Political Socialization

Agents of Socialization

Agents of socialization, sometimes referred to as institutions, work together to influence and shape people’s political and economic norms and values. Such institutions include, but are not limited to: families, media, peers, schools, religions, work and legal systems.

  1. Family: Families perpetuate values that support political authorities and can heavily contribute to children’s initial political ideological views, or party affiliations. Families have an effect on “political knowledge, identification, efficacy, and participation”, depending on variables such as “family demographics, life cycle, parenting style, parental level of political cynicism and frequency of political discussions.”

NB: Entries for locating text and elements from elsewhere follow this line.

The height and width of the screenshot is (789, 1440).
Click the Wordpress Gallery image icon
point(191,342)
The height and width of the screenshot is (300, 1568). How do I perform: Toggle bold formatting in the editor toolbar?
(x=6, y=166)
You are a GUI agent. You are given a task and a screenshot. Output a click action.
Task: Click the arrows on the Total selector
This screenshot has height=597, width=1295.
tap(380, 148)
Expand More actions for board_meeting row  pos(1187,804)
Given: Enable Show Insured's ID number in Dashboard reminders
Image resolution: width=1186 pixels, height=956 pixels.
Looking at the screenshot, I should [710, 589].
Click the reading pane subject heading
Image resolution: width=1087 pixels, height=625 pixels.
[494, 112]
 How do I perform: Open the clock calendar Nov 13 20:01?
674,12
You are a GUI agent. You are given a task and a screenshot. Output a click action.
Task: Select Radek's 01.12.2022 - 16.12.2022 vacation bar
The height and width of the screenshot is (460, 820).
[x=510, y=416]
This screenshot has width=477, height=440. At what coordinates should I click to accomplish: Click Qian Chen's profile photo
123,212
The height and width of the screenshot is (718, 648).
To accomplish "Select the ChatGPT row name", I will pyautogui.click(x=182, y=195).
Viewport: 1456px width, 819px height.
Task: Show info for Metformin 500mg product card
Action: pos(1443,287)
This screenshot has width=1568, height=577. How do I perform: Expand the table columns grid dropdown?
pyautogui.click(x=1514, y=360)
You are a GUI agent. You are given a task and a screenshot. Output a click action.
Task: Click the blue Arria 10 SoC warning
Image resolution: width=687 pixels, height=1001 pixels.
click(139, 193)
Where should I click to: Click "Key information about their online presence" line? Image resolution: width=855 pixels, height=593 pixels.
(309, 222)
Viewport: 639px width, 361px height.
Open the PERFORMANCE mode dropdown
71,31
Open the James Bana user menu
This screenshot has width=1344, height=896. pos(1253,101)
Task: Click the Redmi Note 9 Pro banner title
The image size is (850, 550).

  2. Schools: Spending numerous years in school, children in the United States are taught and reinforced a view of the world that “privileges capitalism and ownership, competitive individualism, and democracy.” Through primary, secondary and high schools, students are taught key principles such as individual rights and property, personal responsibility and duty to their nation.
  3. Media: Mass media is not only a source of political information; it is an influence on political values and beliefs. Various media outlets, through news coverage and late-night programs, provide different partisan policy stances that are associated with political participation.
  4. Religion: Religions beliefs and practices play a role in political opinion formation and political participation. The theological and moral perspectives offered by religious institutions shape judgement regarding public policy, and ultimately, translates to direct “political decision making on governmental matters such as the redistribution of wealth, equality, tolerance for deviance and the limits on individual freedom, the severity of criminal punishment, policies relating to family structure, gender roles, and the value of human life.”
  5. Political parties: Scholars such as Campbell (1960) note that political parties have very little direct influence on a child due to a contrast of social factors such as age, context, power, etc.
  6. The state: The state is a key source of information for media outlets, and has the ability to “inform, misinform, or disinform the press and thus the public”, a strategy which may be referred to as propaganda, in order to serve a political or economic agenda.